By Sourabh Harihar:
While the dust is still settling on recent elections in two states, the Election Commission has announced a five-phase election for the states of Jharkhand and Jammu-Kashmir. While the eastern counterpart, Bihar, has its own share of political drama, it is elections in the northernmost state of India that are grabbing headlines. In this light, it is essential to get some facts straight about the elections in J&K:
1. Unlike other states of India, members of the J&K assembly are elected for a six year term as opposed to the common five year format. This also means that the election cycle isn’t in sync with other national elections. However, this year it so happens that the elections are coming on the heels of national elections, which implies there could be greater influence of the general election results on certain regions.
2. The main parties in the ring are the regional incumbent National Conference (NC) led by Omar Abdullah, the People’s Democratic Party (PDP) led by Mehbooba Mufti, while the Congress and the BJP are the national ones. In the recent past, NC has been in power for 3 full-terms, while the PDP and the Congress have enjoyed little, each having shared 3 years in power from 2002-08. The BJP has never been significant (despite considerable support in Jammu) because of its communal perception and its inability to make inroads in the Muslim-majority Kashmir.

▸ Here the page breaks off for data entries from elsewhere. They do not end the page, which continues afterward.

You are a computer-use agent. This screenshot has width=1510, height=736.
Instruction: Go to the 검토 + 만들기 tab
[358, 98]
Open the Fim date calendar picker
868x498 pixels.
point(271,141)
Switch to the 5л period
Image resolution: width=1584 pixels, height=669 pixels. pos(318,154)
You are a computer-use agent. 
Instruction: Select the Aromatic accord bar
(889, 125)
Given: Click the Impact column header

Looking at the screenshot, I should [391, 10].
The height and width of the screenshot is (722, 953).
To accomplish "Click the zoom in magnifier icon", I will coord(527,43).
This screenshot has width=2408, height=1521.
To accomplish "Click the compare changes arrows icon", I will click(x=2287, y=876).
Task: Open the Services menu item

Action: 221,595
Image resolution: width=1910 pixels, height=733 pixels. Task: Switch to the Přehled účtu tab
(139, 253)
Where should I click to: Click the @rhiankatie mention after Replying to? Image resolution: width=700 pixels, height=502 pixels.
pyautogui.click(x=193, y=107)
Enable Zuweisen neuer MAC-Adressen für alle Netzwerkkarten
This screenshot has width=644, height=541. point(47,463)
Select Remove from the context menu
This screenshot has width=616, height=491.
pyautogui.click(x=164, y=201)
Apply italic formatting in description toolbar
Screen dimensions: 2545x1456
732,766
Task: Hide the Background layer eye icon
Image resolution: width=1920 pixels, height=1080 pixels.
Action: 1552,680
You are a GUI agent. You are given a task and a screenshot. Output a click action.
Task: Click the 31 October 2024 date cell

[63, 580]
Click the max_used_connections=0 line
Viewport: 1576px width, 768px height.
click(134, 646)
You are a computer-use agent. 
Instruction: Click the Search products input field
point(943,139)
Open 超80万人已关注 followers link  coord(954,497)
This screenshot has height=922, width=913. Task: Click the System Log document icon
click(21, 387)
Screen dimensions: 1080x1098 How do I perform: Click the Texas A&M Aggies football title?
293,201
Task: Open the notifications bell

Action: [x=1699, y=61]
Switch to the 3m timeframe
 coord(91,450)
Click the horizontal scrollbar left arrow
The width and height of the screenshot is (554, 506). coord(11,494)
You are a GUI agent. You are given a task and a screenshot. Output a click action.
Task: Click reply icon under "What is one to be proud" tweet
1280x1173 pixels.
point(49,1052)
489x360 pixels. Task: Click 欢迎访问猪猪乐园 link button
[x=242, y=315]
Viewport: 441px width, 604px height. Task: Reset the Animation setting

3. J&K is roughly divided into its three major geographic zones, Jammu, Ladakh and the Kashmir valley. But, in the assembly consisting of 87 seats, the more populous Kashmir region bags 46, Jammu 37 and Ladakh only 3 seats. In this context, it is often observed that the party which wins in the valley usually forms the government. The only scenario of that not happening is if one party sweeps the Jammu region whilst having a fragmented mandate in the valley, though this has hardly ever been the case. However, this suggests that for victory, the Kashmir-centric parties (NC and the PDP) will have to fight it out for a distinctive majority, while the BJP will have to aim for a clean-sweep in Jammu.
4. In the past 3 elections (1996, 2002, 2008), J&K has always given an anti-incumbency mandate. Although the current political situation is far from predictable, one may fairly say that the scales are generally tipped towards the opposition, whomsoever it may be. The People’s Democratic Party and the Congress in the valley and the BJP in the Jammu region do enjoy an anti-incumbency advantage.
Politics in J&K has in the past often revolved around the politically sensitive masla-e-kashmir, or the Kashmir issue. Although it still continues to draw public sentiment, other issues such as basic necessities, civic infrastructure and army presence are becoming very much a part of the debate. It will be interesting to see how parties use each of these issues to score political mileage as the election drama unfolds in the upcoming 2 months.